Keywords: Acute, Muscle injury, Pregabalin, Skeletal muscle, Subacute
Introduction
Pregabalin(PGB)[S-(+)-3-isobutyl-GABA] is derived from gamma- aminobutyricacid (GABA) that exerts its anticonvulsant activity through binding to alpha 2 delta 1 auxiliary subunit of the voltage-gated calcium channel, although it was originally designed to target the GABA system (1). PGB has a chemical structure similar to gabapentin but PGB is absorbed faster and has pharmacokinetic advantages. PGB has received FDA approval for patients who suffer from central neuropathic pain, partial seizures, generalized anxiety disorder, fibromyalgia and sleep disorders (2, 3). The common and rare side effects listed in patient leaflets for PGB include dizziness, somnolence, headache, blurred vision and weight gain, as well as muscle pain and tenderness. FDA prescribing information states that PGB (Lyrica®) treatment is associated with elevation in creatine kinase. It is also mentioned that PGB induces rhabdomyolysis in premarketing clinical trials (Lyrica®, Pfizer, New York City, USA). We did not find any studies evaluating the skeletal muscle side effects associated with PGB use. The result of our previous study on PGB-Induced limb defects in mouse embryos revealed that PGB administration during organogenesis has side effect on muscle, especially mesenchymal tissue that lead to limb deformities (1, 4). This study was undertaken to evaluate the possible adverse effects of PGB on the muscular system of mice.
Materials and Methods
Animal and materials
Male BALB/c mice, aged 10–12 weeks, weighing 25-30 g were obtained from the Animal Center, School of Pharmacy, Mashhad University of Medical Sciences. Animals were maintained in an animal house with a 12-hr light/12-hr dark cycle at 18-22 °C and had free access to water and standard laboratory pellet chow (Khorasan Javan Co, Mashhad, Iran). All experiments were approved by the Animal Care Committee of Mashhad University of Medical Sciences. PGB was purchased from Pfizer Inc, and alizarin red and alcian blue was provided from Merck (Germany). Skeletal muscle troponin-I (SkM-TnI) was measured by a mouse skeletal muscle troponin-I Elisa kit (Life Diagnostics, Inc., Catalog Number: STNI-1). Levels of creatine kinase MM isoenzyme (CK-MM) were tested using a CK-MM ELISA Kit (MBS705327).
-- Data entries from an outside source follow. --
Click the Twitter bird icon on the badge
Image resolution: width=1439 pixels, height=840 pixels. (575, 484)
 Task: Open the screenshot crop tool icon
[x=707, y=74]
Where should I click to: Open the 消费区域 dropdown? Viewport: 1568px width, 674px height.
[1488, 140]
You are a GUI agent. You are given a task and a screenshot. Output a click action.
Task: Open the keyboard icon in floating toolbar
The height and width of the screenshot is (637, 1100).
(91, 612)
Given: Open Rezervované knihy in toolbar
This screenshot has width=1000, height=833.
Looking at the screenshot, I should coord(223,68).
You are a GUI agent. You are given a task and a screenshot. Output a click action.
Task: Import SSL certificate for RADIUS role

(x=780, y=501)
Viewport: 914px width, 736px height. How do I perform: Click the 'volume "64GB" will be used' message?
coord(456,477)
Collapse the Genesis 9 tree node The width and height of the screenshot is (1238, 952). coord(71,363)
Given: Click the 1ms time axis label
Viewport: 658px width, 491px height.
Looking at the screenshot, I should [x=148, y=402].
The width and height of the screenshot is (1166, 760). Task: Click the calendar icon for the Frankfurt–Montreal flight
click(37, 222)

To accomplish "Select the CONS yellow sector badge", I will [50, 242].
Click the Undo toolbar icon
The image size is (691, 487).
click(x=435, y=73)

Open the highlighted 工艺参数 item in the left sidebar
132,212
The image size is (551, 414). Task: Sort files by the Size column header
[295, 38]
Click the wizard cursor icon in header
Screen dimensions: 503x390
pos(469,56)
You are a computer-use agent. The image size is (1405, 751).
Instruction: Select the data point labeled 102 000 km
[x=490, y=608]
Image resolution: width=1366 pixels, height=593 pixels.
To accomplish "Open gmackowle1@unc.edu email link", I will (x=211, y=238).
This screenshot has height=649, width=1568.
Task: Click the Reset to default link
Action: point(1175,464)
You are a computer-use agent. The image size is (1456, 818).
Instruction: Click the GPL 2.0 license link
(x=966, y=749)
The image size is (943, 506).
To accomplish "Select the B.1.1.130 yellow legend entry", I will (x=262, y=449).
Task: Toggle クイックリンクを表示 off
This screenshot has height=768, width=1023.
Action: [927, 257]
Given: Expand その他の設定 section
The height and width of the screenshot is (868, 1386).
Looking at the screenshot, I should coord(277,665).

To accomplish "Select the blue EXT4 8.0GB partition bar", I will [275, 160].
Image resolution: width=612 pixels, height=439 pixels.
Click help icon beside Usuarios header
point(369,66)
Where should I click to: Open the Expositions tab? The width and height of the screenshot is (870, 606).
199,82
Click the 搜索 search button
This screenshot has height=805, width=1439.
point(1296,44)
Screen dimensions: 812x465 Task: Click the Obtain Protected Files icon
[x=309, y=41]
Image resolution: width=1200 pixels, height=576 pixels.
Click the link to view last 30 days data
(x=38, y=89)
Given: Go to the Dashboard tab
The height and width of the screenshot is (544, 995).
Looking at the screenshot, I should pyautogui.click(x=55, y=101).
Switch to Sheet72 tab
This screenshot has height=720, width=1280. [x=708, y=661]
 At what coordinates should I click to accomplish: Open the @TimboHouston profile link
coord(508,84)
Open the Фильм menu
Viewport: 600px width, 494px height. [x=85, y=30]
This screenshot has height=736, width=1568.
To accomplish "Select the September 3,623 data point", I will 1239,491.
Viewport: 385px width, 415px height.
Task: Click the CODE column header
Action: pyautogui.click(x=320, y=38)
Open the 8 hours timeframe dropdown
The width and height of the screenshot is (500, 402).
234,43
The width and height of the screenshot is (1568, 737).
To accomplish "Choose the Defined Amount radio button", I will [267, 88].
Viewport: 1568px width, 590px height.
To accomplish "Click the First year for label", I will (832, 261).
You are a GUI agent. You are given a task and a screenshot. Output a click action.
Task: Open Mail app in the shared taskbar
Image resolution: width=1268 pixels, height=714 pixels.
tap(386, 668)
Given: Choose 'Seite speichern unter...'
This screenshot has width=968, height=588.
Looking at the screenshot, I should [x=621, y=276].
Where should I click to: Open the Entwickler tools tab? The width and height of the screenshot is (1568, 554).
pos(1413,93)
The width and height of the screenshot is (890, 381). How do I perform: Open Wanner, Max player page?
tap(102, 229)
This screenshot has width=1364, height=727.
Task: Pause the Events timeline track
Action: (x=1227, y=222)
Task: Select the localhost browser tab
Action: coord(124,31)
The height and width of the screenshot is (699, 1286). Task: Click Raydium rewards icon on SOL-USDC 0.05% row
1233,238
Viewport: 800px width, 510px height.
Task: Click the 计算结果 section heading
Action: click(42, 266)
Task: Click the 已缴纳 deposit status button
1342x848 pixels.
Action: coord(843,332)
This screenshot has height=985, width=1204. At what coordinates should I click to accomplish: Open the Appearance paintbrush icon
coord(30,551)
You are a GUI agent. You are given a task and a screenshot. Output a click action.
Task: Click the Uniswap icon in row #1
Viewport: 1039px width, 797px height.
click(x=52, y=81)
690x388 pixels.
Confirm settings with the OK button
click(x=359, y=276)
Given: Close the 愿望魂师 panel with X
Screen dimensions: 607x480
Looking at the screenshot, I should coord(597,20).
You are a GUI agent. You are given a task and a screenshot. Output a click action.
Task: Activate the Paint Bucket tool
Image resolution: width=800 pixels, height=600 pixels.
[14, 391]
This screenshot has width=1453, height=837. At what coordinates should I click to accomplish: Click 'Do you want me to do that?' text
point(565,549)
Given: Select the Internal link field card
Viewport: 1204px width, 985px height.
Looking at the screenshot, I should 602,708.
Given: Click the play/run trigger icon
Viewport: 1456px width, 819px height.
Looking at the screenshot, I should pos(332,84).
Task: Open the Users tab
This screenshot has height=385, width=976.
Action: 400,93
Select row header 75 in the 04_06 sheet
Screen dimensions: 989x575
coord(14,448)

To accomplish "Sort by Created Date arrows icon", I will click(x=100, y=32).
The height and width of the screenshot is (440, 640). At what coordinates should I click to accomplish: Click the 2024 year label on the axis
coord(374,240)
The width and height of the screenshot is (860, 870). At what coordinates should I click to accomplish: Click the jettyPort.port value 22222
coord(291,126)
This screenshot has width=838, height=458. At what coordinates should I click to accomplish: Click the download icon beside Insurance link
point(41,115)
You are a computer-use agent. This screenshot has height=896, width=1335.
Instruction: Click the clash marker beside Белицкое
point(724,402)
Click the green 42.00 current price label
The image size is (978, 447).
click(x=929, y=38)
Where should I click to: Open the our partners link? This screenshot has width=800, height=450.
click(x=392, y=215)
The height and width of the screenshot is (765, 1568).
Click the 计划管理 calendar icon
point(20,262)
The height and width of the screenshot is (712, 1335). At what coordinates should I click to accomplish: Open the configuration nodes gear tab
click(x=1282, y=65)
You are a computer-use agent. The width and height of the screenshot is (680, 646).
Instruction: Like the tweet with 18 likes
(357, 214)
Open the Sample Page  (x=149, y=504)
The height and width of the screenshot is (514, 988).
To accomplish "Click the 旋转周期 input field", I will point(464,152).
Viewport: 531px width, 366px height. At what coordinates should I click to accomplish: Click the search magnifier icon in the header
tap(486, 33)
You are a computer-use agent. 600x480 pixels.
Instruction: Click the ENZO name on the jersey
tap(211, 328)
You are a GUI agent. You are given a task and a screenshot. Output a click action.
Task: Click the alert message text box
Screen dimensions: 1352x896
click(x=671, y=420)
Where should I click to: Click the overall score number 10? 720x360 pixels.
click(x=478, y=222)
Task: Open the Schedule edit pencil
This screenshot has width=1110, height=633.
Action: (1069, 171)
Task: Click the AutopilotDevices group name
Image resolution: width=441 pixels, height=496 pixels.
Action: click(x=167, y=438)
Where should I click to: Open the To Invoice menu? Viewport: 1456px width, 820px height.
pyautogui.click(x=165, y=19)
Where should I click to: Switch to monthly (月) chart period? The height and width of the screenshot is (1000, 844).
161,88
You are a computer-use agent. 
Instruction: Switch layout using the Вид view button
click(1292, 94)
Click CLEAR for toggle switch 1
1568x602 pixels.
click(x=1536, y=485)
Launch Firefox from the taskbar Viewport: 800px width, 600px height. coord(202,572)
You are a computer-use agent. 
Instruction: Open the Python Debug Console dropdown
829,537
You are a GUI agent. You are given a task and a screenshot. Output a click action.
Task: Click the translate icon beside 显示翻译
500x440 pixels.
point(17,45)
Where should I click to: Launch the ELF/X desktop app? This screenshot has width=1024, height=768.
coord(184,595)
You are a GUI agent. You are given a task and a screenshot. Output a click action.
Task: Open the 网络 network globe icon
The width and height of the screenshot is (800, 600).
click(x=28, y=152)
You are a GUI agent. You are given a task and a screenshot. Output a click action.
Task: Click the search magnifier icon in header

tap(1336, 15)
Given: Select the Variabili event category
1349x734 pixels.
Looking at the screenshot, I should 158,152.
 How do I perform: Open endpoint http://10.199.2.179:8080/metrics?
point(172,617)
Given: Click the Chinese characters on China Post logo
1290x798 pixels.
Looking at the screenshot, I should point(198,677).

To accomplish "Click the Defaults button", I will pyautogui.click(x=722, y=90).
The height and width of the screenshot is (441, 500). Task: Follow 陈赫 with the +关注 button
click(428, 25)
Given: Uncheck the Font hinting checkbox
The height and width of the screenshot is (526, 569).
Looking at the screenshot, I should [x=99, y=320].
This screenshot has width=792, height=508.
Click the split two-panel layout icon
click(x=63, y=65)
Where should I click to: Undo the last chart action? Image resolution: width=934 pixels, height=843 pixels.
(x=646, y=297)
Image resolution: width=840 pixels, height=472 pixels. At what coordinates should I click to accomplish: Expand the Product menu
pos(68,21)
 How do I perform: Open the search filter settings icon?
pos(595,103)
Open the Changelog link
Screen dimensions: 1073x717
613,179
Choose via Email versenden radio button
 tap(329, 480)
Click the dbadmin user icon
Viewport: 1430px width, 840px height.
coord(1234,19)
Acute and sub-acute toxicities
Acute toxicity testing was performed on twenty four mice that were randomly distributed into one control and three treated groups. The treated groups received different single doses of PGB (1, 2 and 5 g/kg body weight) via intraperitoneal injection (IP). Any sign of toxicity and mortality during 24 hrs was noted. For the sub-acute study, twenty four animals were divided into four groups and received PGB at doses of 0, 20, 40 or 80 mg/kg IP for 21 consecutive days. Body weight was recorded weekly. 24 hrs after the last administration, all animals were sacrificed. Approximately 2 ml of whole blood from each mouse was taken by cardiac puncture for biochemical analysis.
Troponin I measurement
The serum was isolated and kept frozen until used to assess the fast-twitch isoform of troponin-I by ELISA method. Briefly, samples or standards were dispensed into the anti-skeletal muscle troponin-I coated wells. HRP (Horseradish peroxides) conjugate antibody was then used for detection. After adding the reagent, the optical densities were read at 450 nm. The detection limit of fast-twitch skeletal muscle troponin I (fsTnI) in mouse serum was ≤ 4 ng/ml.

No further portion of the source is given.